Rare diseases do not receive enough attention for the impact they have on patients and their families. This is what AlphaRose’s founder and CEO Casey McPherson learned after his daughter was diagnosed with a rare condition. In a conversation with host Ari Berman, McPherson shares how he switched from music to founding his own pharmaceutical company, what technologies AlphaRose is developing, and how his company is creating environments that allow innovation and iteration. He also shares his thoughts on embracing failure in order to make progress and emphasizes holding compassion and understanding for the patients and families that are impacted by rare diseases—because you never know what it’s like until it happens to you.
Casey McPherson, Founder and CEO, AlphaRose Therapeutics
Casey McPherson is a talented entrepreneur and singer-songwriter known for his two #10 US hits and a #10 video on VH1, having performed for hundreds of thousands of fans worldwide. Following the diagnosis of his youngest daughter, Rose, with a rare disease, Casey dedicated himself to understanding genetics and drug development.

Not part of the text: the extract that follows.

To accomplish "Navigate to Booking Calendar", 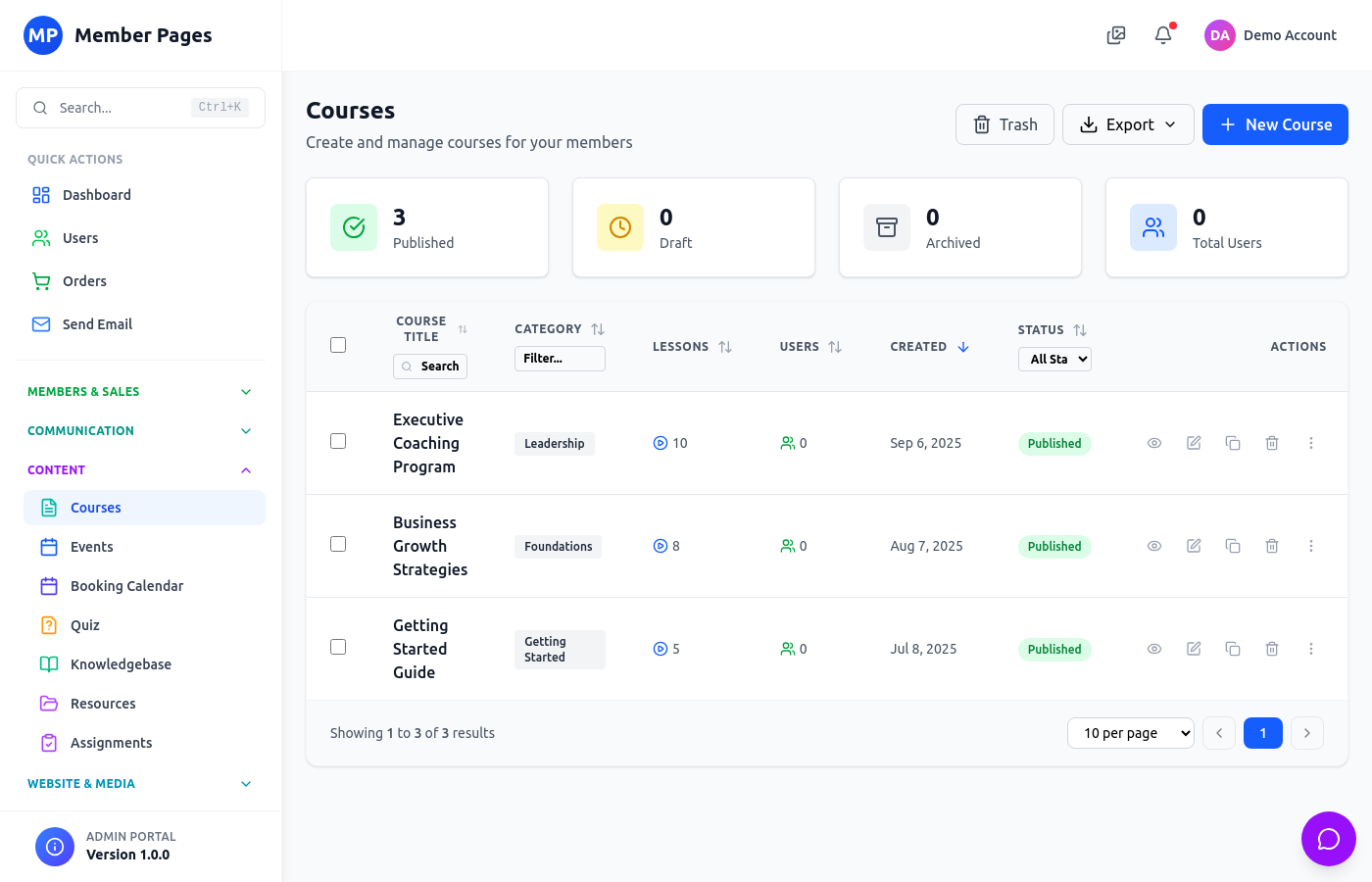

In 2020, he founded the To Cure A Rose Foundation to support research for Rose and other rare disease patients. He co-founded Everlum Bio in 2022, the first contract research lab focused on rare diseases for family-run foundations, and in 2023, he established AlphaRose Therapeutics, a platform for the commercialization of rare disease therapeutics, where he serves as founder and CEO.
With a strong network of professionals in the rare disease sector, Casey draws parallels between drug development and the music industry, emphasizing the importance of grit, creativity, and focus. Based in Austin, Texas, he enjoys sailing, hiking, and surfing while advocating for children with rare genetic conditions through conference talks and media features.